Phil Spector's prosecutor has found a sixth woman who wants to testify that the music producer threatened her life, according to a new motion that sets out facts similar to those alleged in the 2003 shooting death of actress Lana Clarkson.

The incidents, however, are separated by seven years and a defense attorney said he will oppose use of testimony by this woman and by five others who testified in Spector's murder trial last year.

Spector, famed for his "Wall of Sound" recording technique, is accused of killing Clarkson at his Alhambra mansion on Feb. 3, 2003. The defense has claimed the shooting was self-inflicted, either an accident or suicide. A jury deadlocked in 2007 and Spector is facing a retrial in September.

Deputy District Attorney Alan Jackson said that the new witness, Norma Kemper, was discovered in January 2008, and gave investigators an account involving the same locations which Spector visited the night of his fateful meeting with Clarkson.

His motion filed Monday said that Kemper, who was hired by Spector as his assistant in 1996, was taken to dinner by the record producer at Dan Tana's, a West Hollywood restaurant he visited the night of Clarkson's death. It said he became intoxicated, made a romantic overture to Kemper and when she rebuffed him, showed a holstered gun under his jacket and said, "You know I could kill you right now."
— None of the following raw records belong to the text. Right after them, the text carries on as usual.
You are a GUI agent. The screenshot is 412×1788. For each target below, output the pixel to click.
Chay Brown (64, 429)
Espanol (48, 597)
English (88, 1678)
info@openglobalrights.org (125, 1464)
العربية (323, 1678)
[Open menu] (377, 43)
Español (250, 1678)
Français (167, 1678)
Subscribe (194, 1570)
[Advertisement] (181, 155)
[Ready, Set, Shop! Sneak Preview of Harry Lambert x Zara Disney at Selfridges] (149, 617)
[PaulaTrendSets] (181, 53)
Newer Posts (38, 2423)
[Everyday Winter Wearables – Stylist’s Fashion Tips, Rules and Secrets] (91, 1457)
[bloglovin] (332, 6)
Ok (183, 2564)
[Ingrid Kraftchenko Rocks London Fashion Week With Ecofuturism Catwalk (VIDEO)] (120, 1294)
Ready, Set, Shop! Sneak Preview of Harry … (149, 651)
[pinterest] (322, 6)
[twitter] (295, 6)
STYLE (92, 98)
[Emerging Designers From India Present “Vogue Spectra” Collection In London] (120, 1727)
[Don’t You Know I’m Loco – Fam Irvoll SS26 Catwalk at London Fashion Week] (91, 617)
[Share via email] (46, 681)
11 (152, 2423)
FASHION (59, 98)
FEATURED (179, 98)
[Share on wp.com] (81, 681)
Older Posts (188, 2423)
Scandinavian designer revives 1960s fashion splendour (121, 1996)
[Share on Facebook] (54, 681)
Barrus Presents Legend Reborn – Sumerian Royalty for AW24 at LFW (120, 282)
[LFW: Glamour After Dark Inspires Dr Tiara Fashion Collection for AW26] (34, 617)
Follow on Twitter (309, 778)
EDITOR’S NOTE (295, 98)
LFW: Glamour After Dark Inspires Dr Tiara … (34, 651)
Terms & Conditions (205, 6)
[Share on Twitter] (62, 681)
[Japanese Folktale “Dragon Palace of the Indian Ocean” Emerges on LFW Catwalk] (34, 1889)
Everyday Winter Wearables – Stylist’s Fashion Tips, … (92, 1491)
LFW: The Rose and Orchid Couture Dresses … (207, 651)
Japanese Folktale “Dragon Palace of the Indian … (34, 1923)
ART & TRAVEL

After dinner, the motion said, Spector took Kemper to the House of Blues, the celebrity watering hole where he met Clarkson seven years later. Kemper said she wanted to go home, a request that was ignored by Spector, and she was given a ride home by a friend.

Kemper told Spector the next day that "he would regret it if he ever harmed her," the motion said. She continued to work for Spector for the next four years, according to the motion.

"The prosecution keeps trying to get a conviction based on character evidence that has little or nothing to do with what happened on Feb. 3, 2003," said attorney Doron Weinberg, who has taken over Spector's defense case. "It's a recognition of the weakness of their case."

Weinberg said he would file a series of pretrial motions Tuesday including one to exclude all five women who testified about Spector's allegedly violent propensities at the first trial.